Mais elle ne lui fut acquise par tous.

La sacralisation de la technique au temps du XXème siècle lui était insupportable. Une société évoluée et progressiste lui semblait retirée du progrès en la technicité des choses et non dans le progrès humain de ses conséquences.

Des articles d'un esprit rebelle, trotskyste anticlérical mais hostile à la religion, dérangent encore aujourd'hui ceux qui lisent ou commentent cette pensée. La distinction entre religion et spiritualité le hante.

Dans "l'Espérance oubliée" en 1972 les lecteurs découvrent des thèmes chrétiens de sa philosophie. "La Foi au prix du doute" en 1980, puis encore "Anarchie et christianisme" en 1988 n'étaient pas dans le cours événementiel des années 70 et suivantes, où toute trace de spiritualité biblique devait disparaitre du cadran de la pensée officielle et universitaire française.

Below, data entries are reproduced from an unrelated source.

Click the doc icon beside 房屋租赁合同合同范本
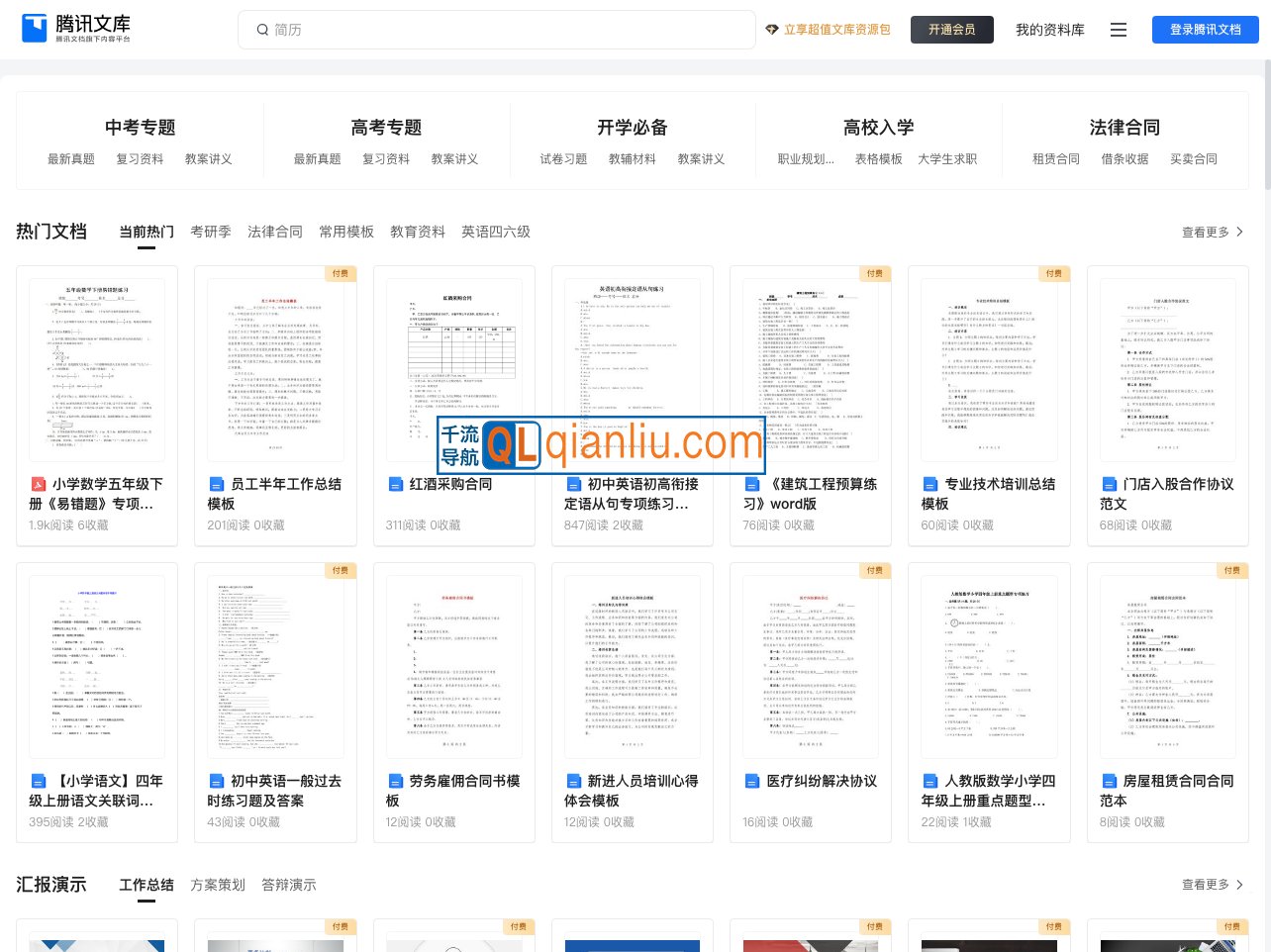The image size is (1271, 952). tap(1109, 781)
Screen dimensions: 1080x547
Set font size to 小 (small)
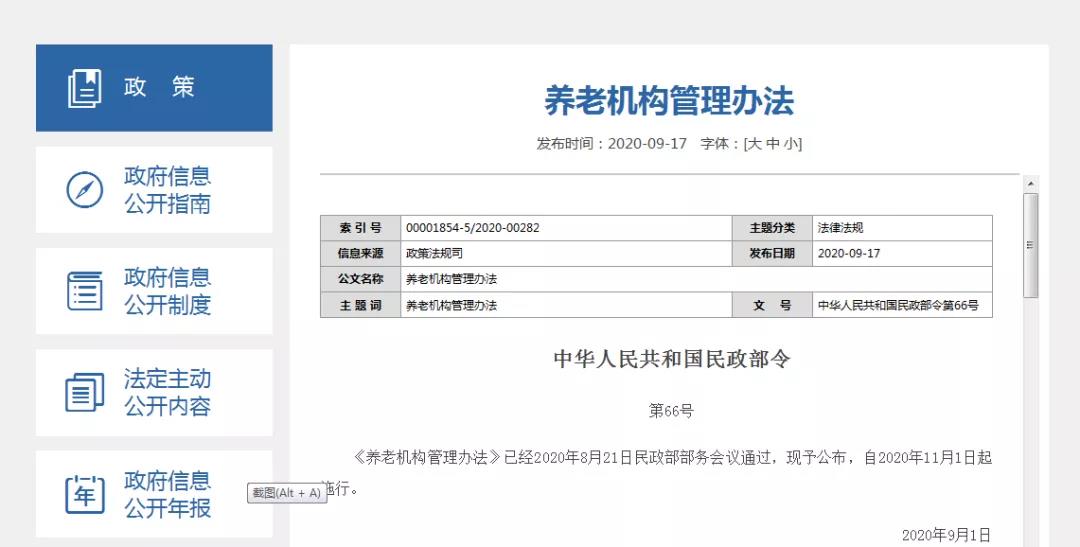point(791,143)
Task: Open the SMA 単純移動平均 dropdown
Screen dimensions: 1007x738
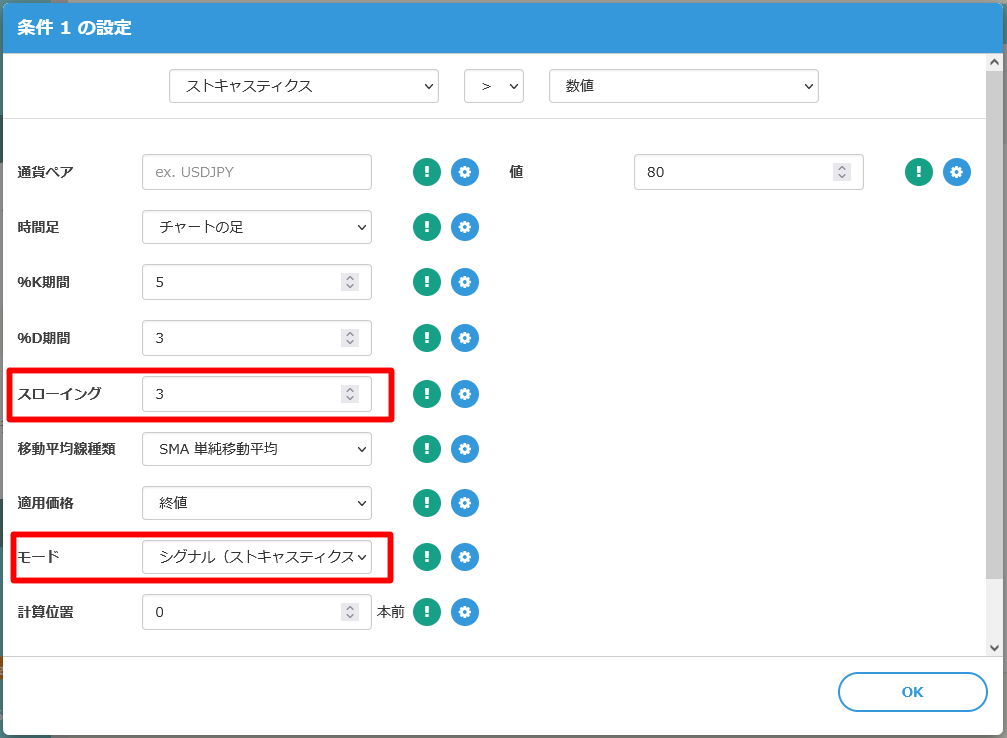Action: [257, 449]
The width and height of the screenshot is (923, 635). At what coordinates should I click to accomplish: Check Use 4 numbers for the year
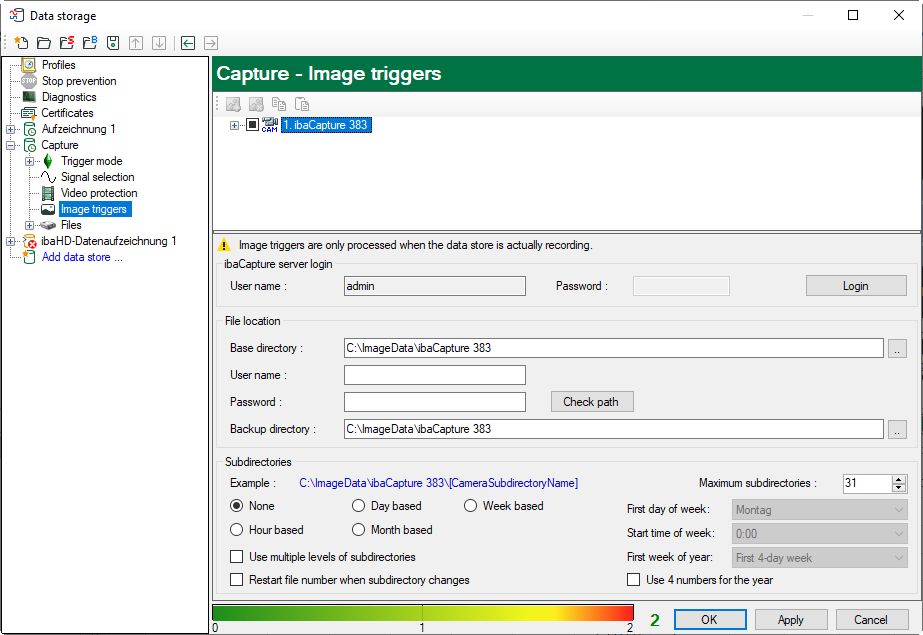point(634,580)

Depuis ce temps, la lecture politique et idéologique de l'auteur absente de sa pensée, on s'interroge encore à savoir si ses intuitions inspirées de la Bible, du Livre de Jonas, de classiques de la Torah la Genèse, Le Second Livre des Rois, l'Ecclésiaste, l'Epitre aux Romains, l'Apocalypse ne se doivent d' être re commentés   aujourd'hui en ce temps de bouleversement généralisé du classique par le wokisme académisé, et donnant  lieu à une révision de l'attitude d'intellectuels français.  Comme jean Paul Sartre rebelle farouche à reconnaitre la spiritualité ou lieu de ressourcement de la pensée sociale moderne.

L'existentialisme athée n'avait reçu sa faveur.

Le Livre de Jonas, ce monstre inouï qui dévore dans ses mâchoires toute autre liberté que celle qui viendrait des pouvoirs puissants et autoritaires des humains, est réédité et laissé à la réflexion de tout un chacun.

Jonas nous transporte au VIIIème siècle avant JC dans un récit aporétique. Faut-il l'évincer de la scène des temps que nous vivons ?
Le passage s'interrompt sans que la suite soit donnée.